Collaboration is becoming a new enterprise standard and it enables industry and enterprise to synergise the strengths of all their parts, while creating a shared awareness of issues. It encourages trust and builds confidence in group stakeholders and promotes interoperability and collective problem resolution. Because collaboration reduces or eliminates process overlap and resource redundancy, creative energy is harnessed and the chance of success is increased. This makes practical sense, as the combined data sets are too large for any one industry or enterprise to analyse. With a documented history of working collaboratively with many industries including the geospatial industry, Sparx Systems standards based technology, is used by these industries, to assist their adaption to the challenges of disruption.

Innovation often occurs by bringing different approaches to problem solving, together in a business. Many industries have worked hard over the last decade to define shared meta-models that are specific to their industry and which support a standardized structure for systems communications. It is these models which now form the basis for contractual information sharing across organizations and across geographic borders.

However, when information is shared between organizations, it is frequently the case that only a subset of the full meta-model is required, but it is essential, that what is shared conforms precisely to the agreed meta-model. In this case, the Schema Composer is the perfect tool for deriving contractual schema based on sub-sets and restricted data sets that take a 'slice' through the meta-model as a whole.

 

"Collaboration is becoming a new enterprise standard and it enables
industry and enterprise to synergise the strengths of all their parts..."
 

 

Role of Academia

The World Economic Forum report “The Future of Jobs 2016”, notes that education systems are providing siloed training and continuing practices from last century that are hindering progress in addressing the current labor market and talent issues. The Report recommends that businesses and education providers, government and others collaborate as this can result in higher quality across the talent pool, lower costs and increased social benefits.
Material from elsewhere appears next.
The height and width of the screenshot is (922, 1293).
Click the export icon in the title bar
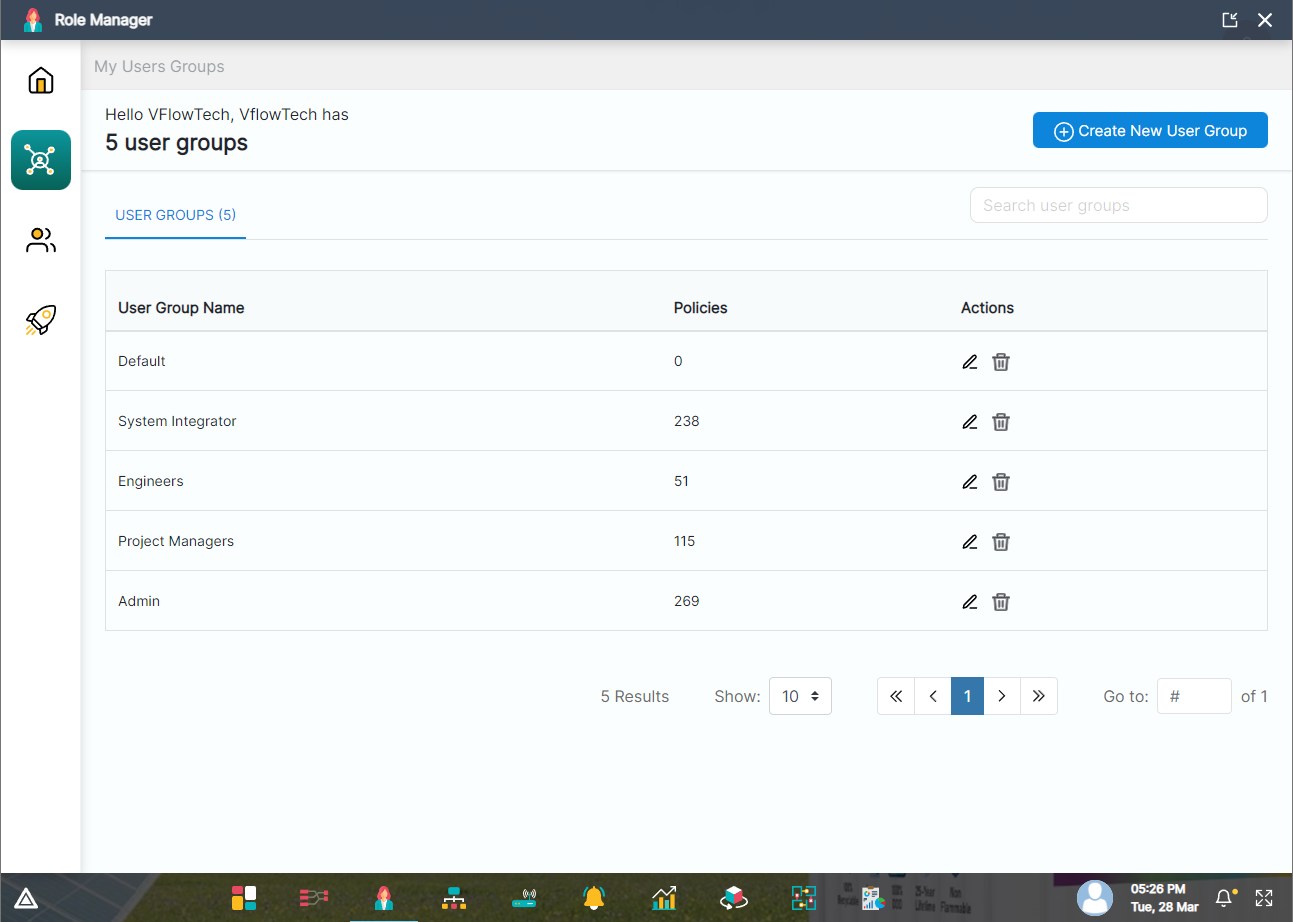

Similarly the United Nations Initiative on Global Geospatial Information Management (UN-GGIM) report “Future Trends in Geospatial Information Management: the five to ten year vision”, commenting on extracting value from big data, notes that “will place a premium on highly skilled data modellers.” The report also notes that “The development of these skill bases will be delivered through a wide range of professional, academic and in business approaches, as recognition grows of the need for a managed process of skills development and capacity building.”

 

Support for the Geospatial sector and Academia

Sparx Systems has an education outreach function that delivers flexible licensing options for academic institutions and individuals, through in our Academic Licencing Program. Access to Non Commercial and low cost licences of the popular visual modeling platform, Enterprise Architect is made available to those education institutions who are interested in offering education programs that address the challenges presented by big data. We have also worked closely with 50+ global industry domains including government, providing licences through our support program for Standards Development and have instituted awards to encourage universities and institutions to develop model based solutions for industry. Two of these awards have been offered in the health and geospatial communities and were awarded through HL7 and the EU INSPIRE.

As an organisation that has been recognised by CIOReview, for helping rapid adaption to new technology trends and improving operations across the enterprise lifecycle, we look forward to ongoing collaboration with industry, academia and government.